NLRB Issues New Election Rules NLRB Issues New Election Rules

NLRB Issues New Election Rules

In a 3-2 partisan vote, the NLRB amended its internal rules on how it will conduct elections involving private sector employers.  These amendments have variously been called the “quickie election rules” and the “ambush election rules.”  The ultimate goal, and effect, of the rules will be to shorten the time period between the filing of a petition and the holding of an election.  Currently, elections are generally held within 42 days of the filing of a petition.  Under the new rules, elections could be held in as few as three weeks from the petition's filing.  These rules favor unions (who file the majority of the petitions) because the unions can choose to file petitions when they are ready for an election but the employees and employers are not.  The shortened timeframes will threaten an employers’ ability to inform employees adequately of their right to choose not to join a union. 

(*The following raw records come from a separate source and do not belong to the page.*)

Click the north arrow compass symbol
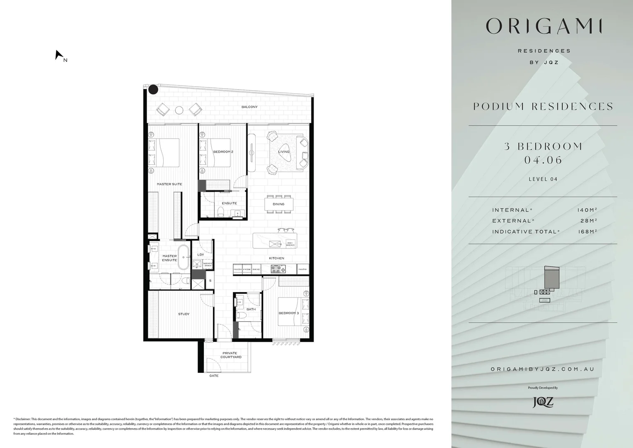coord(59,55)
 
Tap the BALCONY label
coord(249,107)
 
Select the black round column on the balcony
coord(153,90)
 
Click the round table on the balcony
coord(179,110)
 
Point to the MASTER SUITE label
coord(169,184)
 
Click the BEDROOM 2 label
coord(223,152)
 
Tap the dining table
coord(279,204)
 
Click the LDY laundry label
coord(201,255)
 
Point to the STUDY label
coord(184,314)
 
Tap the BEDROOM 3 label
coord(288,313)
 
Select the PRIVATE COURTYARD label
coord(231,355)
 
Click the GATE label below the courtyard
coord(214,376)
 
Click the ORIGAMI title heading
coord(543,26)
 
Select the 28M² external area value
coord(589,221)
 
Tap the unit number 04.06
coord(543,160)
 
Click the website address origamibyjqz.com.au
coord(542,369)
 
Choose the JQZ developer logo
coord(543,402)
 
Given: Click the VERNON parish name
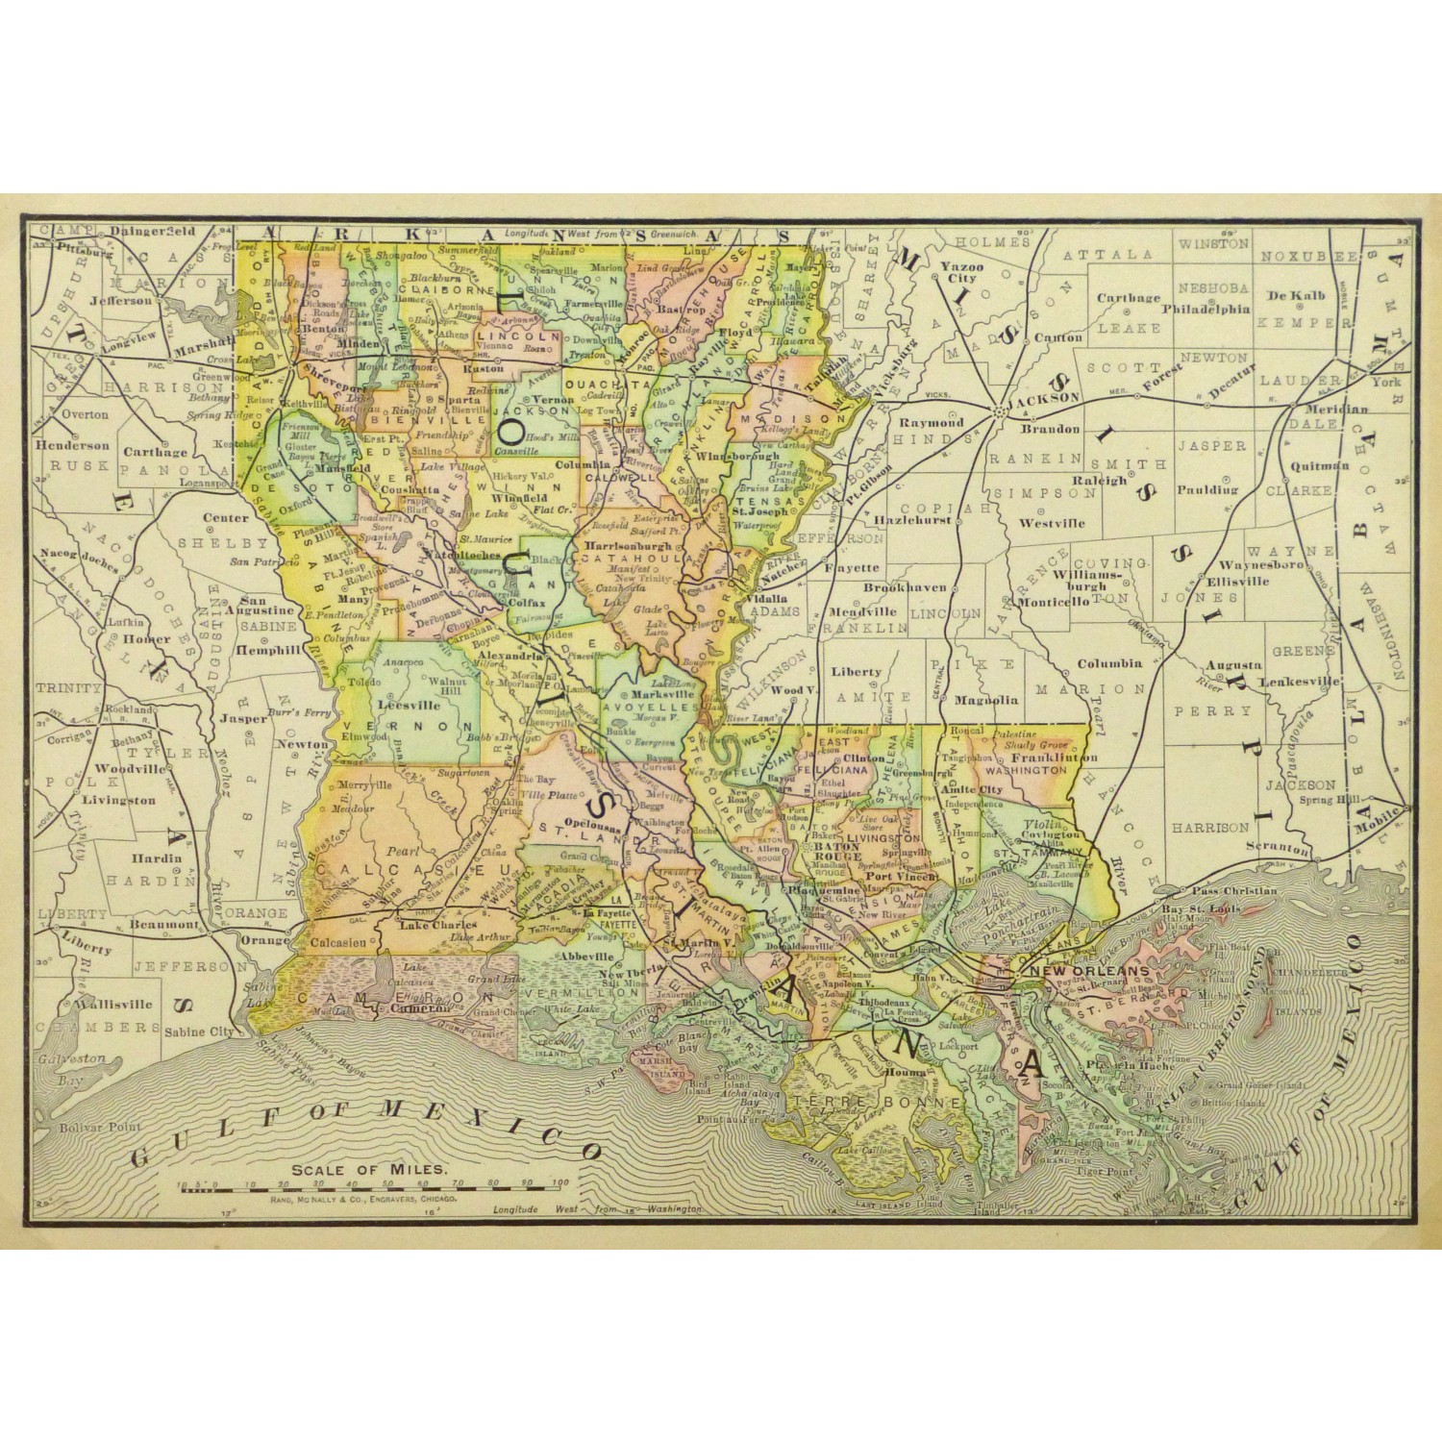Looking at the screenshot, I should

There are more devils in the details.  In addition to the employees' mailing addresses that employers have always been required to give unions prior to elections, employers will now be required to give the union employee email addresses and phone numbers as well.  If an employer believes that there are reasons why the petition should be dismissed or the voting unit modified, a hearing will be held within 8 days of filing the petition, and the employer must identify every issue it wants to litigate no later than the day prior to the hearing or it may lose the right to raise the issue.   Under the new rules, who is eligible to vote in the election will typically be determined  only after the election if those eligibility and inclusion issues affect only a small percentage of an appropriate bargaining unit.   Post-hearing briefs will be allowed only if the Regional Director determines they are necessary.  Regional Director decisions will be reviewed only after the election is held.  Attached is a copy of the chart published by the Board showing what it considers the changes to be. 

A court held a prior effort to amend the rules was unlawful because it was enacted without a lawful quorum voting on it.  That issue does not exist with respect to these rules.  Whether the Congress will withhold funding or take other action to impact this Agency action is yet to be seen.  For now, employers need to consider how to communicate their position on unionization clearly to their employees and also train supervision to know what to look for when an organizing drive is taking place.  Under the new rules, employers will have much less time to effectively communicate with employees once a petition is filed.  Now more than ever, it is true that an employer will run on its record. 

This publication is intended for general information purposes only and does not and is not intended to constitute legal advice. The reader must consult with legal counsel to determine how laws or decisions discussed herein apply to the reader's specific circumstances.